イタリア銀行の調査、2026年7月のUSDC送金では一貫したコスト優位性確認できず

イタリア銀行の調査、2026年7月のUSDC送金では一貫したコスト優位性確認できず

イタリア関連の10経路で行った検証では、コストは0.30%から8.96%まで幅があり、迅速な決済はブロックチェーン上の処理だけでなく、主に各国の即時決済システムに左右された。

USDC

ファクトチェック
イタリア銀行の主要論文(No. 86、2026年7月)は、この主張を直接裏付けている。コストは0.30%からほぼ9%の範囲で推移し(引用された8.96%と整合的)、テストはイタリア関連の10の送金ルートにまたがって実施され、体系的なコスト優位性は確認されなかった。また、迅速な決済(20分未満)は、ブロックチェーン部分(平均0.4%にすぎなかった)ではなく、PIXやTIPSといった国内の即時決済システムに依存していた。Cointelegraphとcrypto.newsもこれらの数値を裏付けている。唯一の小さな相違は、上限の正確な表現(8.96%対「ほぼ9%」)だが、これは完全に整合的である。
要約

イタリア銀行は、2026年7月の調査でステーブルコイン送金がコスト面でも速度面でも従来型送金サービスを一貫して上回ったわけではないとした。研究者は、イタリアとアルゼンチン、ブラジル、南アフリカ、アラブ首長国連邦、日本を結ぶ10の経路でUSDCを200枚送金し、総コストが0.30%からほぼ9%までに及ぶことを確認した。ブロックチェーン上の費用は平均0.4%だったが、費用の大半は取引所での購入、資金調達方法、引き出し、為替換算に由来しており、著者らは従来経路に対して「体系的なコスト優位性はない」と結論づけた。
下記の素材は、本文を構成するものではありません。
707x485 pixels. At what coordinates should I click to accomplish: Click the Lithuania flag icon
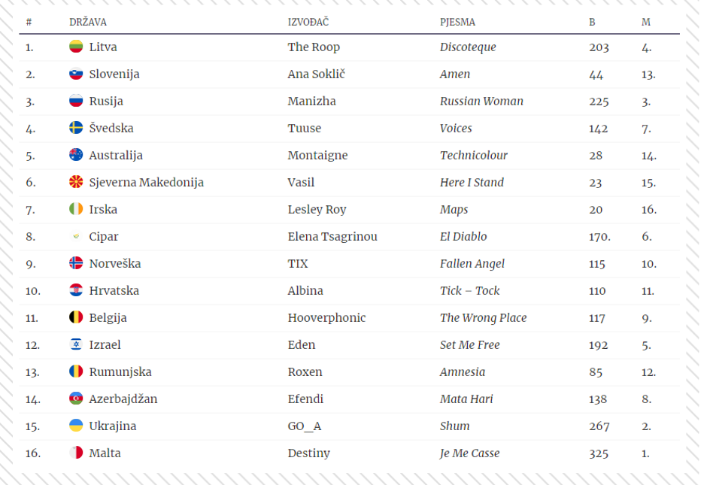(x=76, y=47)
同じ200ドルについてのWiseのシミュレーションと比べると、USDCは比較可能な4経路のうち3経路で安く、4経路で高かった。これは、節約効果が経路ごとに大きく異なることを示している。所要時間も各国の銀行インフラに左右され、TIPS、Pix、Transferencias 3.0を使う経路は20分未満で決済された一方、南アフリカ向け経路は法定通貨側の接点が遅かったため、1営業日または2営業日を要した。同調査は、ステーブルコインのレールと国内の即時決済システムは代替関係ではなく補完関係にあるとし、対象が限られるため、その結果は「すべての事業者や経路に容易に一般化できない」と警告した。

用語解説
  • ステーブルコイン送金: 法定通貨に連動したデジタルトークンを決済資産として用いる国際送金。
  • onchain: ブロックチェーン上で直接記録・決済されること。
  • off-ramp: デジタルトークンを現地の法定通貨に戻し、銀行で引き出しや支払いに使えるようにする工程。